**Brief**:
Return the data exactly, without pictures.
⁂
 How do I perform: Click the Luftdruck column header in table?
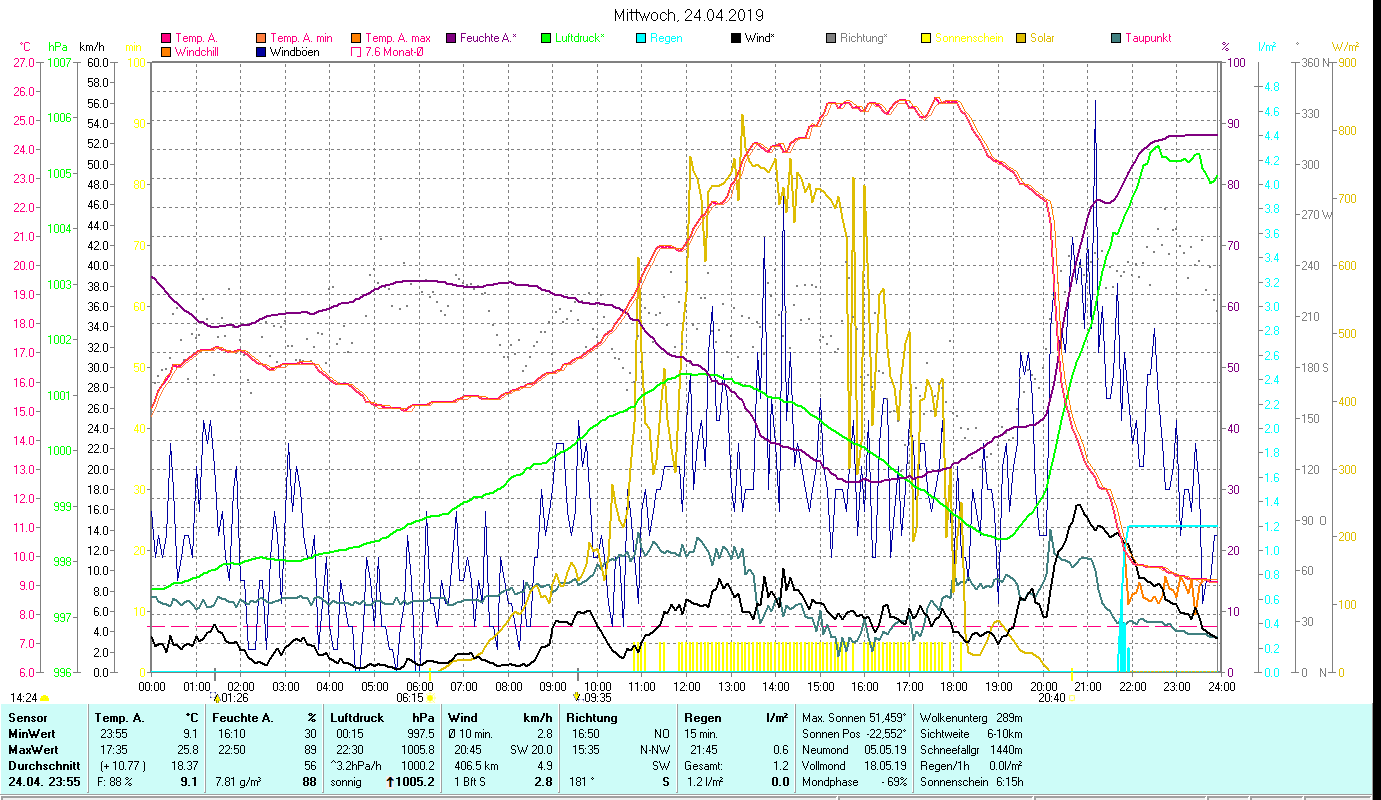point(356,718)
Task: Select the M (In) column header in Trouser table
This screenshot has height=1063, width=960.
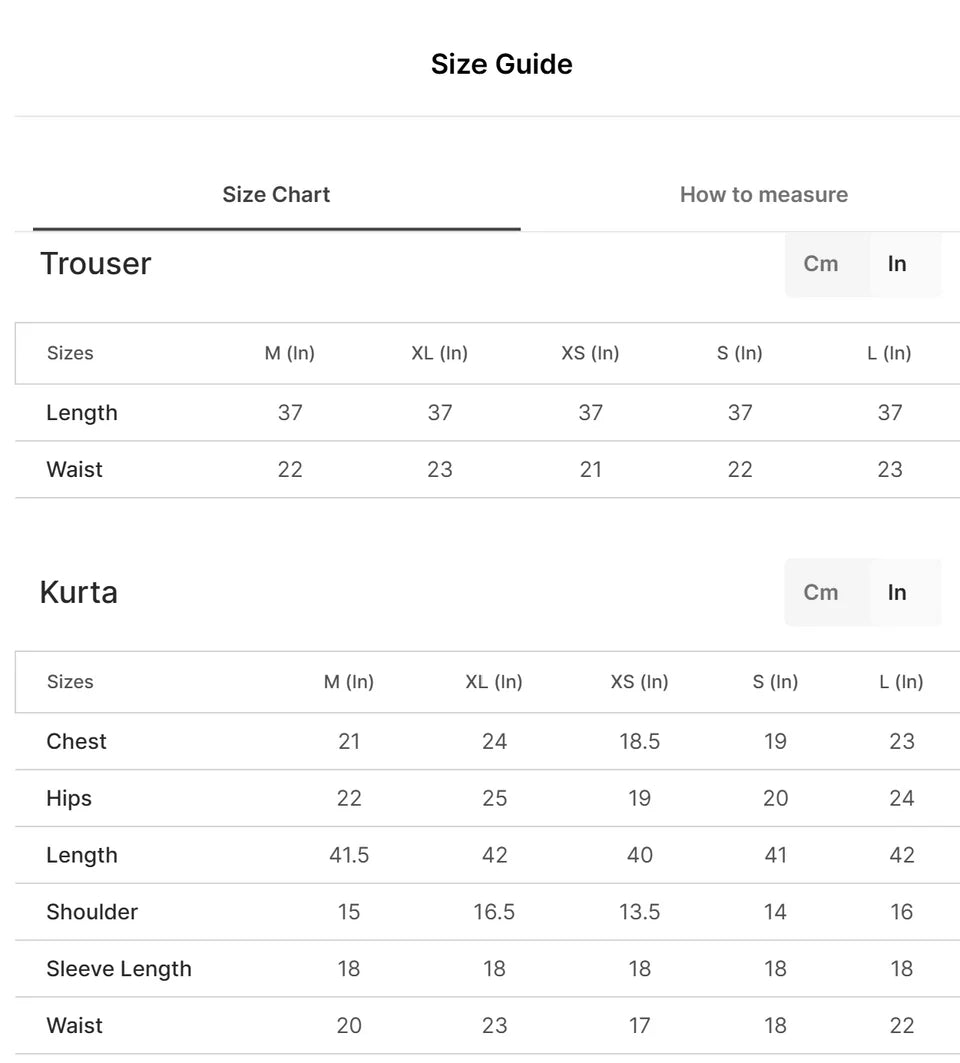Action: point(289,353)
⁂
**Solution**:
 How do I perform: Click the Luftdruck column header in table?
point(356,718)
Task: Select the M (In) column header in Trouser table
This screenshot has height=1063, width=960.
Action: point(289,353)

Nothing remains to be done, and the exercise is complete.